What’s in this image?

Response:

This image depicts a wooden boardwalk weaving its way through a lush meadow, flanked by vibrant green grass that stretches towards the horizon under a calm and inviting sky. The boardwalk runs straight ahead, away from the viewer, forming a clear pathway through the tall, lush green grass, crops or other plant types or an assortment of small trees and shrubs. This meadow is dotted with trees and shrubs, appearing to be healthy and green. The sky above is a beautiful blue with white clouds scattered throughout, adding a sense of tranquility to the scene. While this image appears to be of a natural landscape, because grass is...

from distilabel.models.llms import OpenAILLM
from distilabel.pipeline import Pipeline
from distilabel.steps.tasks.text_generation_with_image import TextGenerationWithImage
from distilabel.steps import LoadDataFromDicts


with Pipeline(name="vision_generation_pipeline") as pipeline:
    loader = LoadDataFromDicts(
        data=[
            {
                "instruction": "What’s in this image?",
                "image": "https://upload.wikimedia.org/wikipedia/commons/thumb/d/dd/Gfp-wisconsin-madison-the-nature-boardwalk.jpg/2560px-Gfp-wisconsin-madison-the-nature-boardwalk.jpg"
            }
        ],
    )

    llm = OpenAILLM(
        model="gpt-4o-mini",
    )

    vision = TextGenerationWithImage(
        name="vision_gen",
        llm=llm,
        image_type="url"  # (1)
    )

    loader >> vision
  1. The image_type can be a url pointing to the image, the base64 string representation, or a PIL image, take a look at the VisionGeneration for more information.

Image:

Image

Question:

What’s in this image?

Response:

The image depicts a scenic landscape featuring a wooden walkway or path that runs through a lush green marsh or field. The area is surrounded by tall grass and various shrubs, with trees likely visible in the background. The sky is blue with some wispy clouds, suggesting a beautiful day. Overall, it presents a peaceful natural setting, ideal for a stroll or nature observation.

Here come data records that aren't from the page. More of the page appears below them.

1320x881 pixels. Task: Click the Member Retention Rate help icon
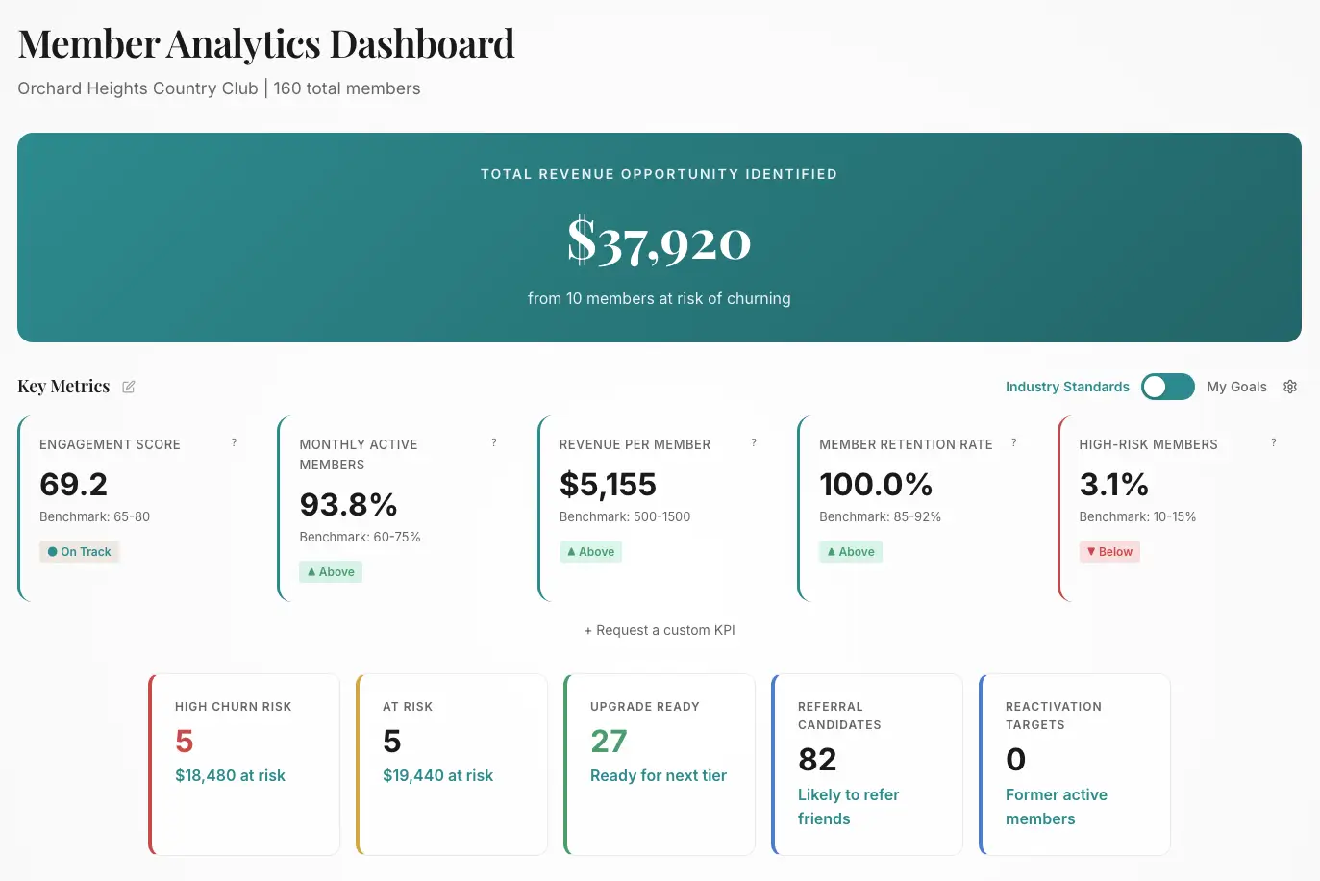tap(1013, 442)
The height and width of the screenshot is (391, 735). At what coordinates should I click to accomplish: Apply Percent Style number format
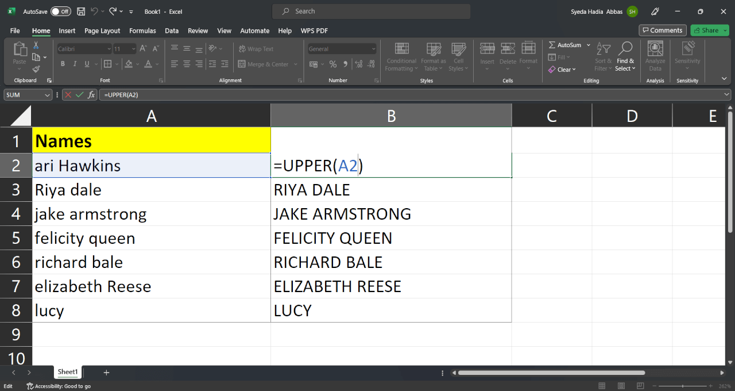click(333, 63)
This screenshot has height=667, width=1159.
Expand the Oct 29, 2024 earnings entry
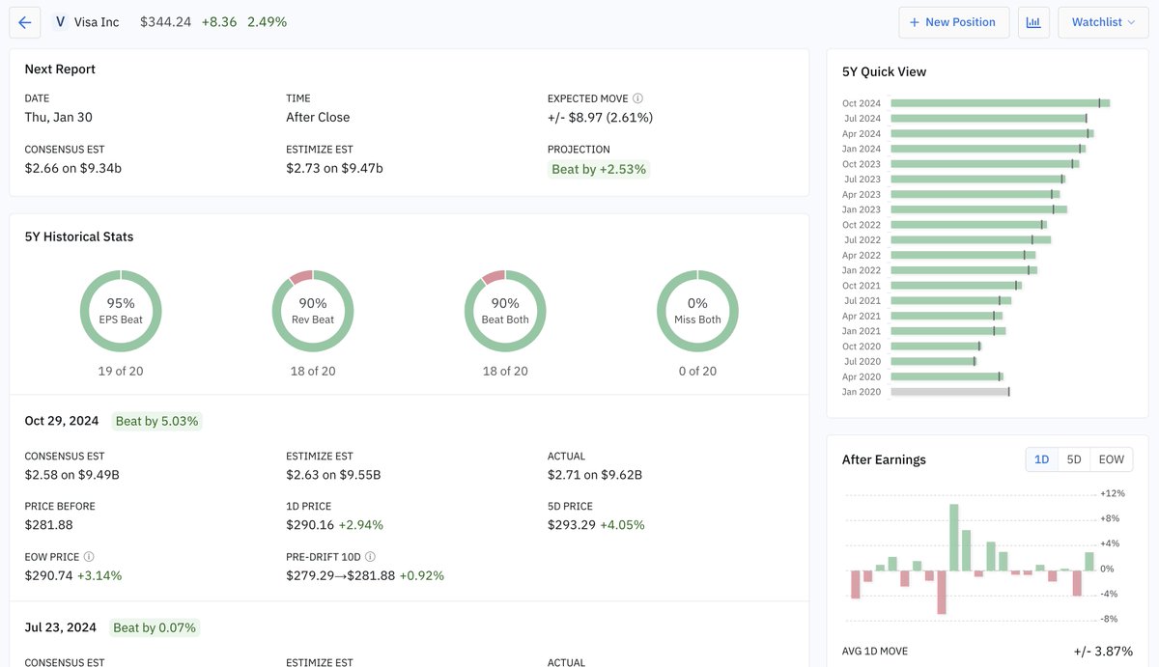[x=61, y=421]
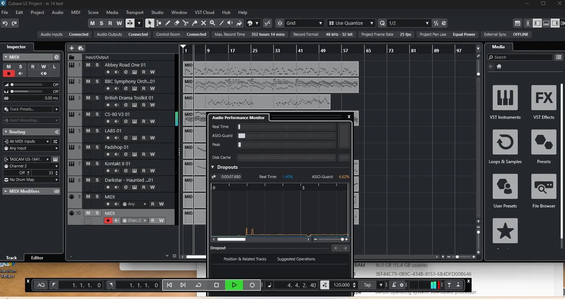Click the Loops & Samples tile

tap(505, 142)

The full pipeline can be run at the following example:

Run the full pipeline
python examples/text_generation_with_image.py
text_generation_with_image.py
# Copyright 2023-present, Argilla, Inc.
#
# Licensed under the Apache License, Version 2.0 (the "License");
# you may not use this file except in compliance with the License.
# You may obtain a copy of the License at
#
#     http://www.apache.org/licenses/LICENSE-2.0
#
# Unless required by applicable law or agreed to in writing, software
# distributed under the License is distributed on an "AS IS" BASIS,
# WITHOUT WARRANTIES OR CONDITIONS OF ANY KIND, either express or implied.
# See the License for the specific language governing permissions and
# limitations under the License.

from distilabel.models.llms import InferenceEndpointsLLM
from distilabel.pipeline import Pipeline
from distilabel.steps import LoadDataFromDicts
from distilabel.steps.tasks.text_generation_with_image import TextGenerationWithImage

with Pipeline(name="vision_generation_pipeline") as pipeline:
    loader = LoadDataFromDicts(
        data=[
            {
                "instruction": "What’s in this image?",
                "image": "https://upload.wikimedia.org/wikipedia/commons/thumb/d/dd/Gfp-wisconsin-madison-the-nature-boardwalk.jpg/2560px-Gfp-wisconsin-madison-the-nature-boardwalk.jpg",
            }
        ],
    )

    llm = InferenceEndpointsLLM(
        model_id="meta-llama/Llama-3.2-11B-Vision-Instruct",
    )

    vision = TextGenerationWithImage(name="vision_gen", llm=llm, image_type="url")

    loader >> vision


if __name__ == "__main__":
    distiset = pipeline.run(use_cache=False)
    distiset.push_to_hub("plaguss/test-vision-generation-Llama-3.2-11B-Vision-Instruct")

A sample dataset can be seen at plaguss/test-vision-generation-Llama-3.2-11B-Vision-Instruct.